Niger : un activiste emprisonné pour ses critiques envers la junte militaire
Nassirou Bodo vient d’être écroué à la maison d’arrêt de Niamey, « après avoir été présenté au parquet », selon les informations relayées hier soir par un média local. Cette détention fait suite à une garde-à-vue prolongée dans les locaux policiers.
Kaka Touda, membre influent de la société civile nigérienne, a confirmé sur les réseaux sociaux l’incarcération de l’activiste, sans toutefois préciser les raisons exactes de cette arrestation.
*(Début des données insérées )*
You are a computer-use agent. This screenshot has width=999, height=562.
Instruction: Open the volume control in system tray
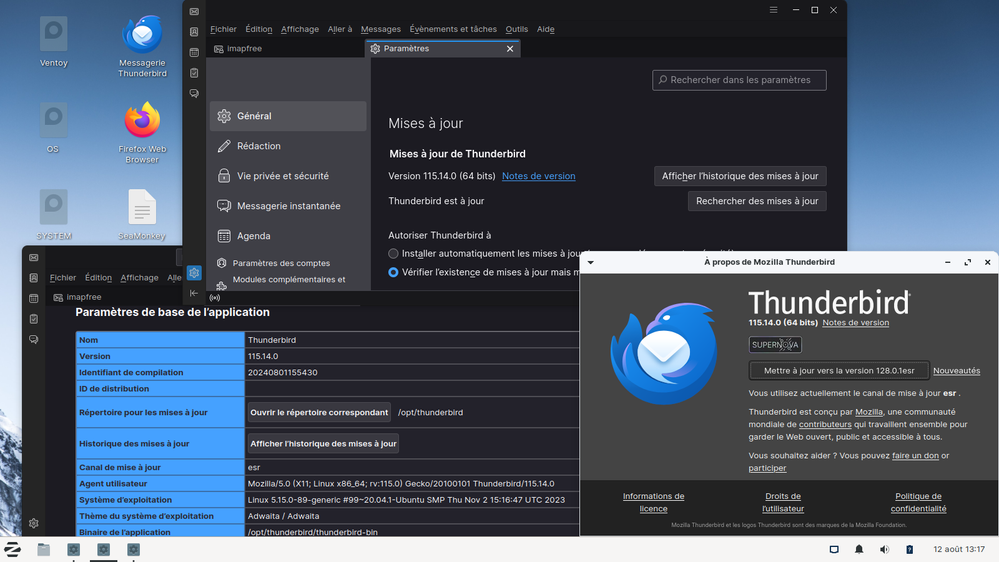[x=884, y=549]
Les motivations de cette privation de liberté restent donc floues pour le moment.
Le quotidien indépendant L’Enquêteur a révélé ce matin que Nassirou Bodo est poursuivi pour « propagation de données susceptibles de perturber l’ordre public ». Une qualification juridique qui pourrait s’avérer lourde de conséquences dans le contexte politique actuel.
un appel aux protestations contre les abus de l’État
Quelques jours plus tôt, Nassirou Bodo avait enflammé les débats en ligne en appelant les citoyens nigériens à organiser des mouvements de contestation pendant « une année renouvelable à partir du 1er juin ». Dans son message publié sur Facebook, il dénonçait vigoureusement « les violences systémiques exercées par l’État contre les populations ».
Parmi les exemples cités figuraient « l’insécurité grandissante dans plusieurs zones du pays » ainsi que « les expulsions forcées et arbitraires », notamment celles des habitants vivant dans l’emprise de l’aéroport international de Niamey. Cette zone, ciblée par une attaque terroriste attribuée à l’État islamique au Sahel le 29 janvier dernier, fait l’objet de démolitions massives sous prétexte de « sécurisation contre la menace terroriste ».
le Niger sous haute tension sécuritaire et politique
Le pays traverse une période particulièrement critique, marquée par la recrudescence des attaques perpétrées par des groupes armés affiliés à Al-Qaïda ou à l’État islamique. Ces violences jihadistes, qui s’intensifient depuis plusieurs mois, ont poussé les autorités à durcir les mesures de contrôle et à justifier certaines actions radicales au nom de la sécurité nationale.
Depuis le coup d’État de juillet 2023 ayant porté les militaires au pouvoir, la répression s’est accentuée : journalistes, militants et figures de l’opposition ont été systématiquement arrêtés, détenus ou condamnés pour des motifs variés allant de la diffamation à la mise en danger de la sûreté de l’État. Selon un rapport de l’ONU, pas moins de 13 journalistes ont été incarcérés en 2025. Parmi eux, trois ont recouvré la liberté début mai après plusieurs mois de détention, tandis que cinq autres restent derrière les barreaux, d’après les associations de défense de la presse locale.
une répression qui touche les voix dissidentes
Moussa Tchangari, une personnalité respectée de la société civile et critique acerbe de la junte, est emprisonné depuis décembre 2024. Il est notamment poursuivi pour « apologie du terrorisme et atteinte à la sûreté de l’État », des chefs d’accusation qui illustrent la sévérité croissante du régime envers ses détracteurs.